Anchorage police closed a road and restricted air traffic in the Campbell Lake area Tuesday morning as bomb squad officers investigated what police said was a shoulder-held, anti-tank rocket outside a man's home.

The man, whose name was not immediately available, had asked police to come look at the ordnance, said police spokesman Ron McGee. He explained that he was the owner of a landscaping business and had found the device while working with a backhoe about a month ago in the Muirwood subdivision, near Ted Stevens Anchorage International Airport, McGee said.

At the time, the landscaper didn't think the ordnance was anything serious, McGee said, so he took it home and left it outside his house in the 2200 block of Olympic Drive.

McGee said the landscaper had a change of heart about the device after reading somewhere that there was unexploded ordnance lying around that could be dangerous.

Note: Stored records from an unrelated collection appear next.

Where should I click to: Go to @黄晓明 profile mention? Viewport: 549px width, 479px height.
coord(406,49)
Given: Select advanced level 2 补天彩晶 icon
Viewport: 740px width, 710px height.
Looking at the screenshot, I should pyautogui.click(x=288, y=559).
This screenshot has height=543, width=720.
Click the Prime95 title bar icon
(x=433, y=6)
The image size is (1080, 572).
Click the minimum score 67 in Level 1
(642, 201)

It's not unusual for explosive devices to be found in Anchorage, McGee said, but Tuesday's call took police by surprise. "It's not a fairly common thing to find an anti-tank rocket," McGee said.

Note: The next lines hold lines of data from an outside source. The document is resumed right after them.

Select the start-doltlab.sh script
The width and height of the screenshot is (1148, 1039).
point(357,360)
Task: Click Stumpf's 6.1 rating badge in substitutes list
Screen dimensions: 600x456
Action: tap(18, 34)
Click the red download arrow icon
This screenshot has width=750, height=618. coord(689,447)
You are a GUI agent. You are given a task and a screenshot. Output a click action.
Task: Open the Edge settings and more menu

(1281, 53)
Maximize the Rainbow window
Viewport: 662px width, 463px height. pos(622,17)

He wasn't sure how such a device ended up buried in the dirt beneath a subdivision near the airport, or to whom the rocket originally belonged. "There's going to be some follow-up to it," McGee said. "I don't know how extensive it's going to be. We aren't really equipped to do a whole lot of excavation."

It was unclear Tuesday if the rocket had a live warhead, McGee said. As a precaution, police closed Olympic Drive where it intersects with Victor Road from about 10:30 a.m. to noon while they disposed of the device.

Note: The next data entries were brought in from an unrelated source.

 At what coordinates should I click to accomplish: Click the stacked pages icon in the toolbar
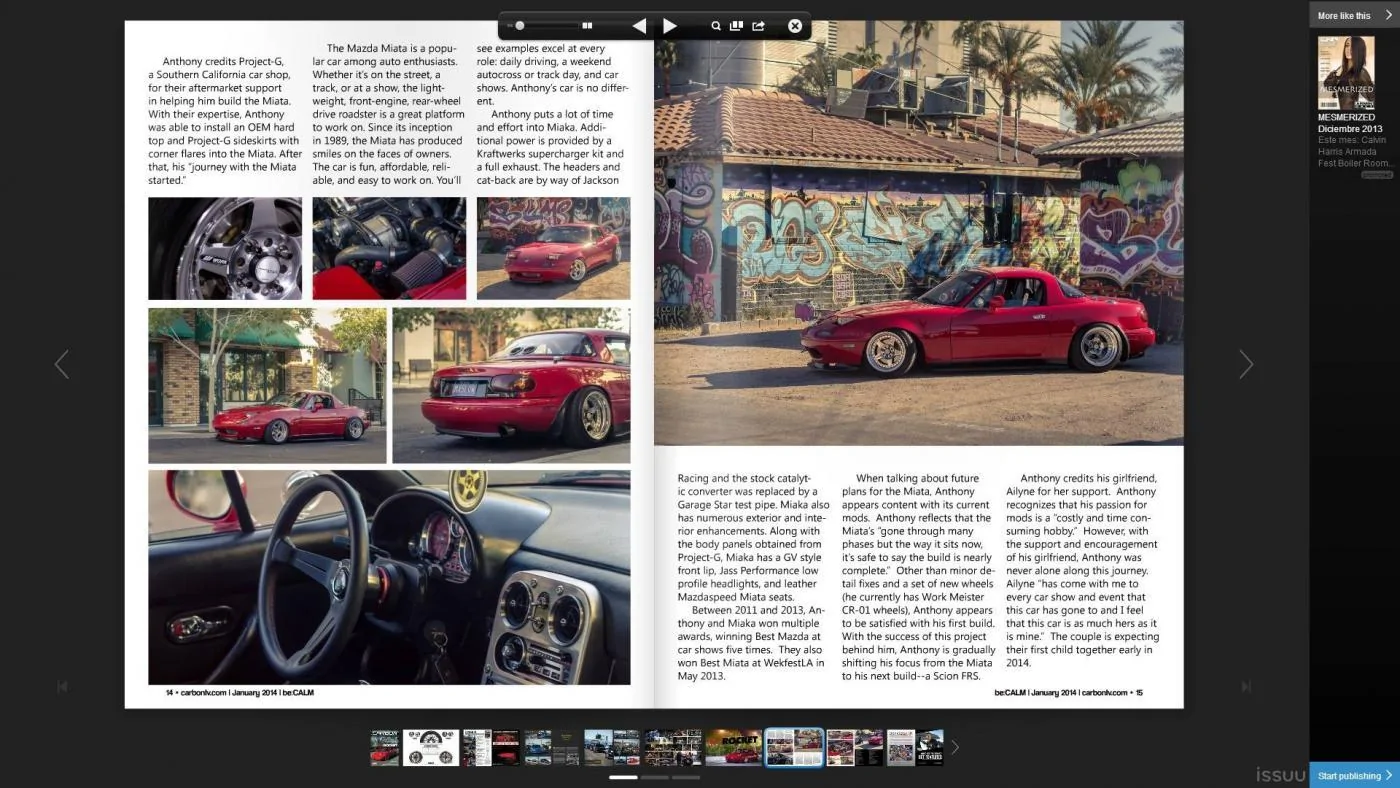tap(737, 26)
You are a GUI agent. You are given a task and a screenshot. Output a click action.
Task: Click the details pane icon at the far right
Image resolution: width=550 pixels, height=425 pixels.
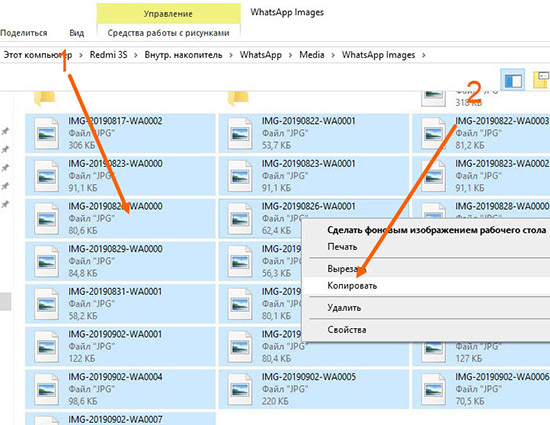541,80
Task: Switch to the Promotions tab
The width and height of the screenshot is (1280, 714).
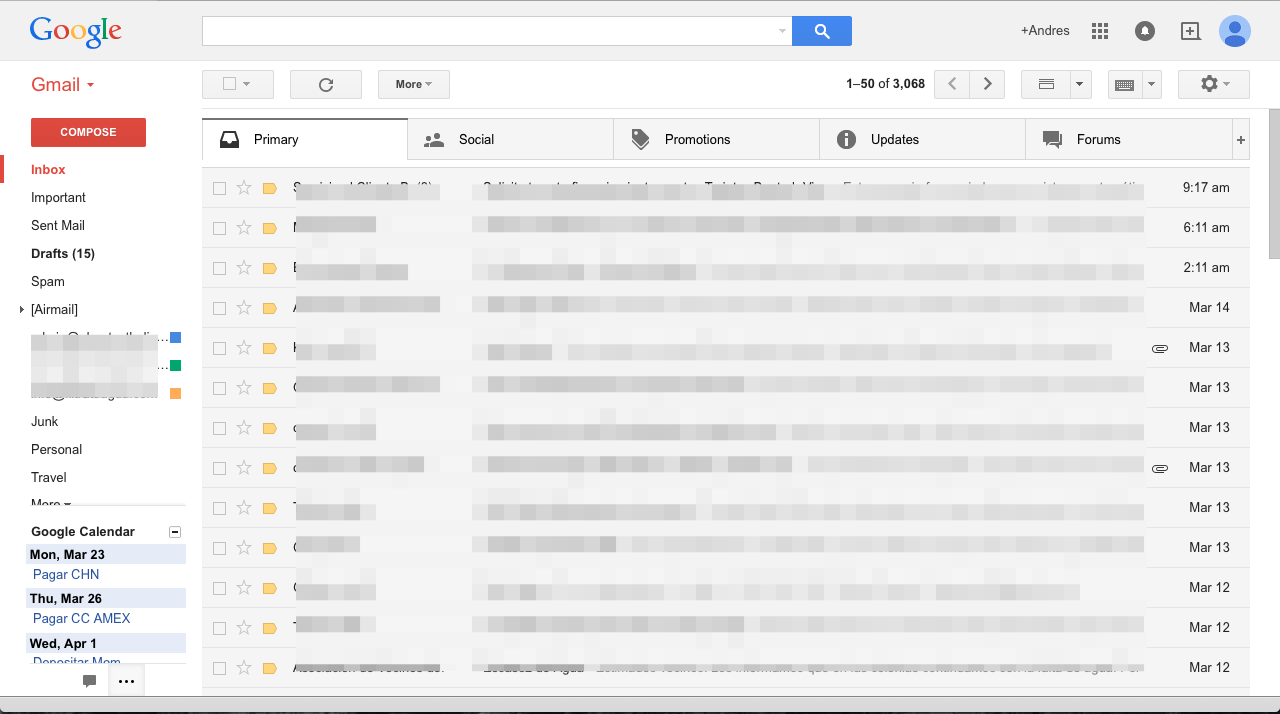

Police also asked the Federal Aviation Administration to restrict air travel in the area during that time. FAA spokeswoman Joette Storm said no pilots happened to be flying in that stretch of the sky at the time, so no one was diverted.

Police used a robot to pick up the rocket and place it in a containment device so it could be removed from the neighborhood. Specially trained bomb disposal personnel from Elmendorf Air Force Base assisted in the effort, police said. McGee said it is against department policy to say where the rocket was taken for disposal. "If it's got a live warhead on it, they blow it up," he said.

Anchorage police urged the public in a press release to call APD if they have any devices around their home that they are unsure about.

Daily News reporter Tataboline Brant can be reached at [email protected] or 257-4321.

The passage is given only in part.